### Directions
Filter the records below down to every line containing the word "agent", and copy each of those lines. Case counts.

* BEGIN *

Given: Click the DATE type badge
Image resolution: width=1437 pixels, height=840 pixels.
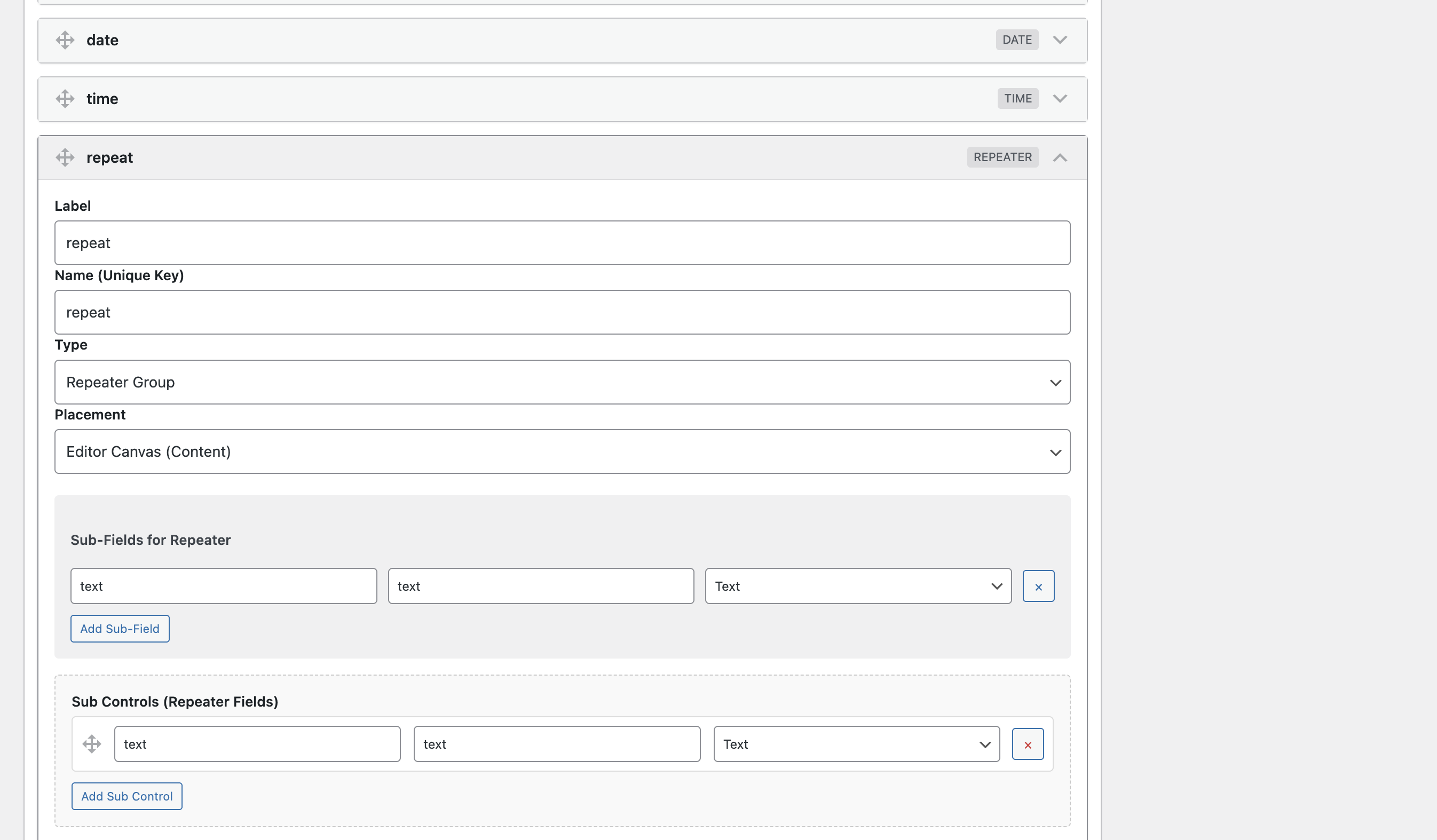Looking at the screenshot, I should point(1017,40).
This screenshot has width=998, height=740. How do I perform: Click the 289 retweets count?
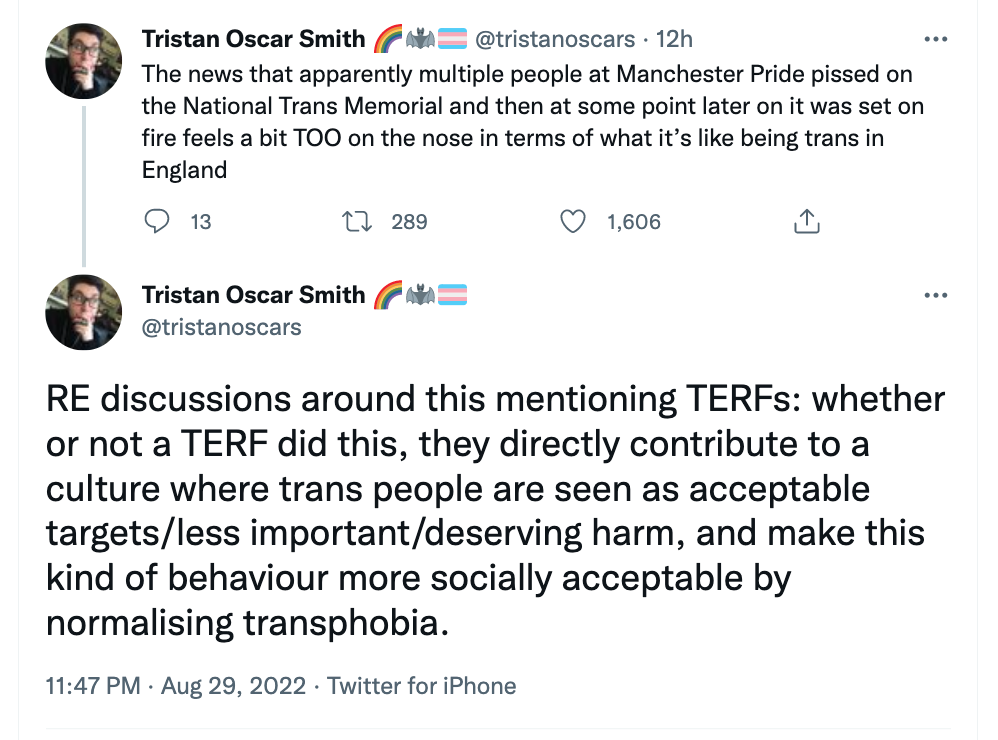click(409, 221)
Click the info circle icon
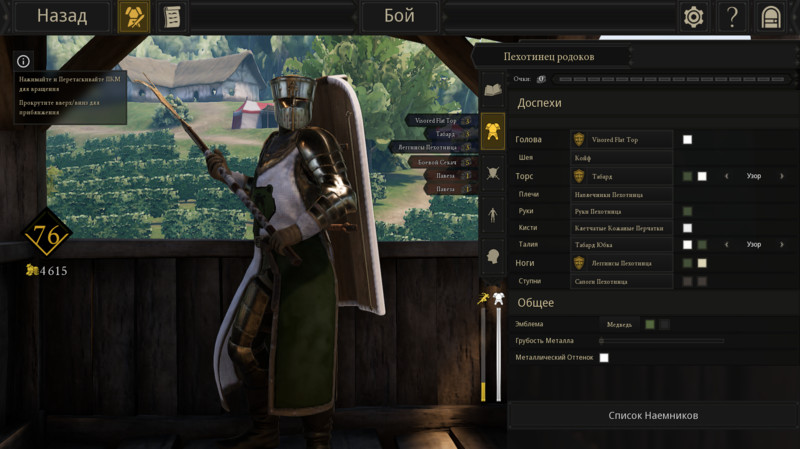The height and width of the screenshot is (449, 800). [23, 61]
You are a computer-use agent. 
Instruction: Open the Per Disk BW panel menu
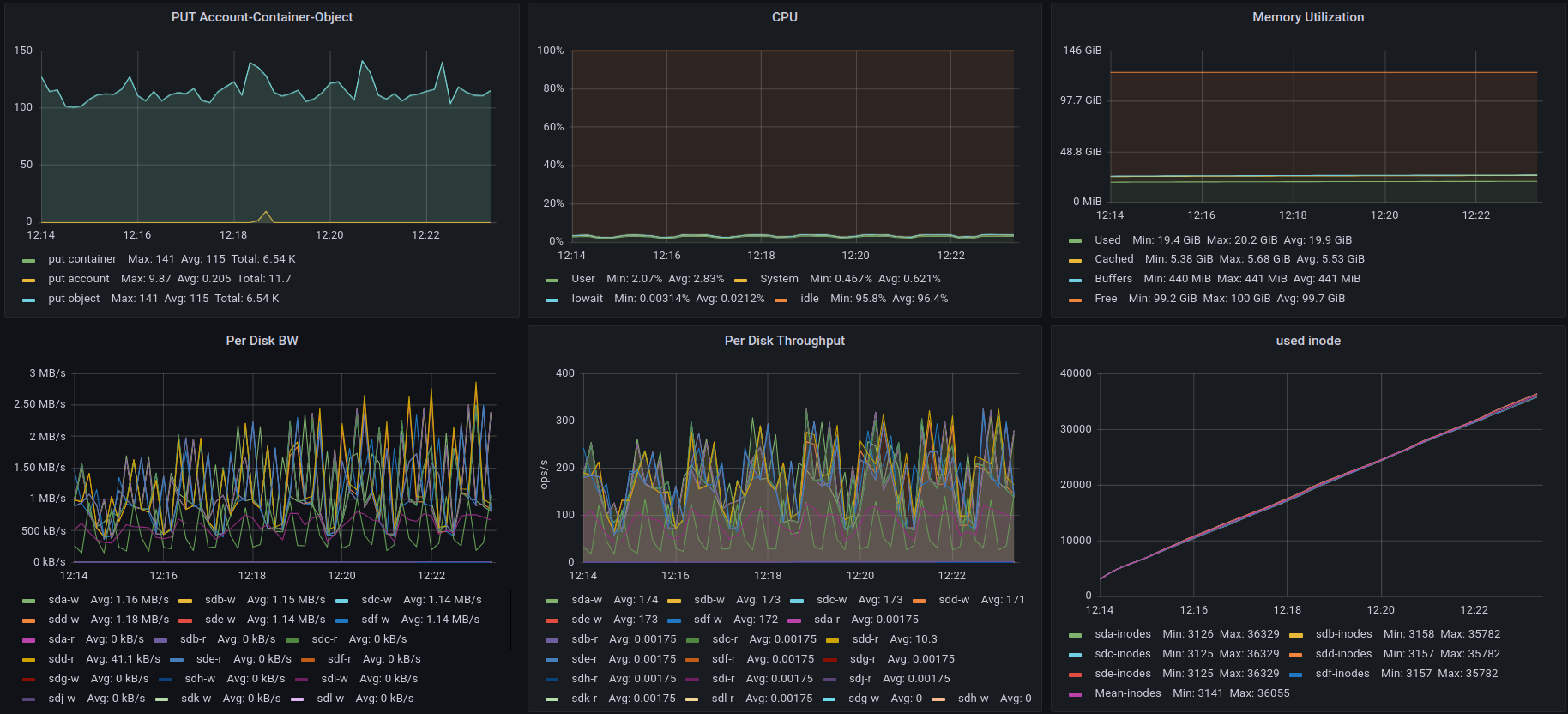[x=262, y=341]
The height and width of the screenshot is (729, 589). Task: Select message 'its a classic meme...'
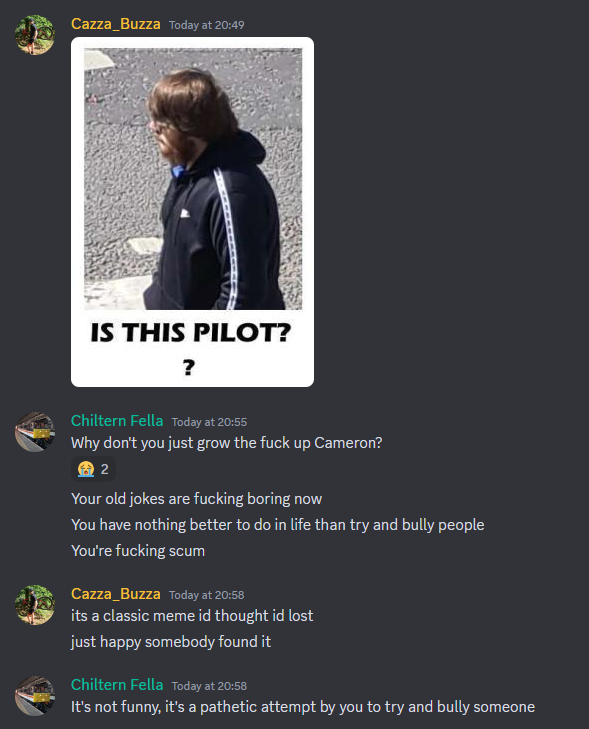(x=192, y=616)
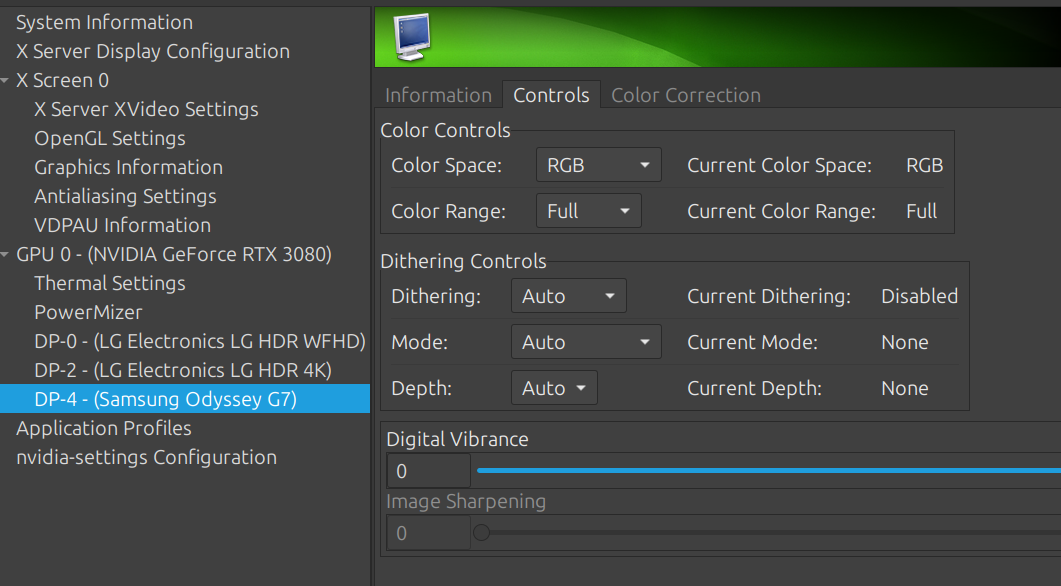Collapse the GPU 0 NVIDIA GeForce tree node
This screenshot has height=586, width=1061.
click(5, 254)
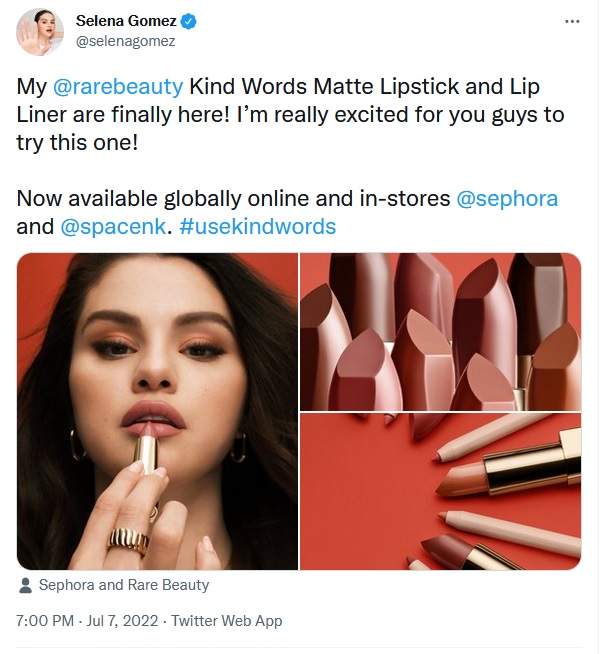
Task: Open the lip liners and lipsticks photo
Action: coord(440,491)
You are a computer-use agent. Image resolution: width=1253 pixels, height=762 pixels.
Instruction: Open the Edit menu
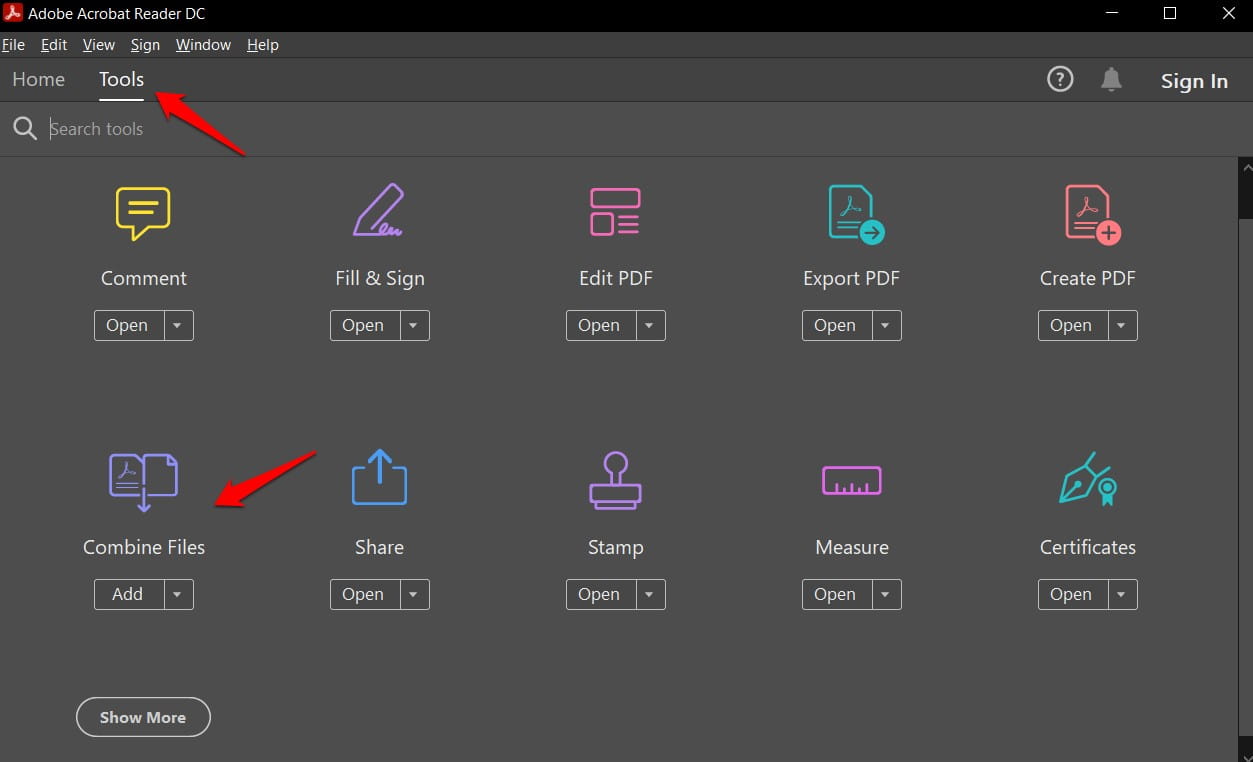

* END *

### Solution to this exercise
You are a computer-use agent. 
You are a computer-use agent. Image resolution: width=1253 pixels, height=762 pixels.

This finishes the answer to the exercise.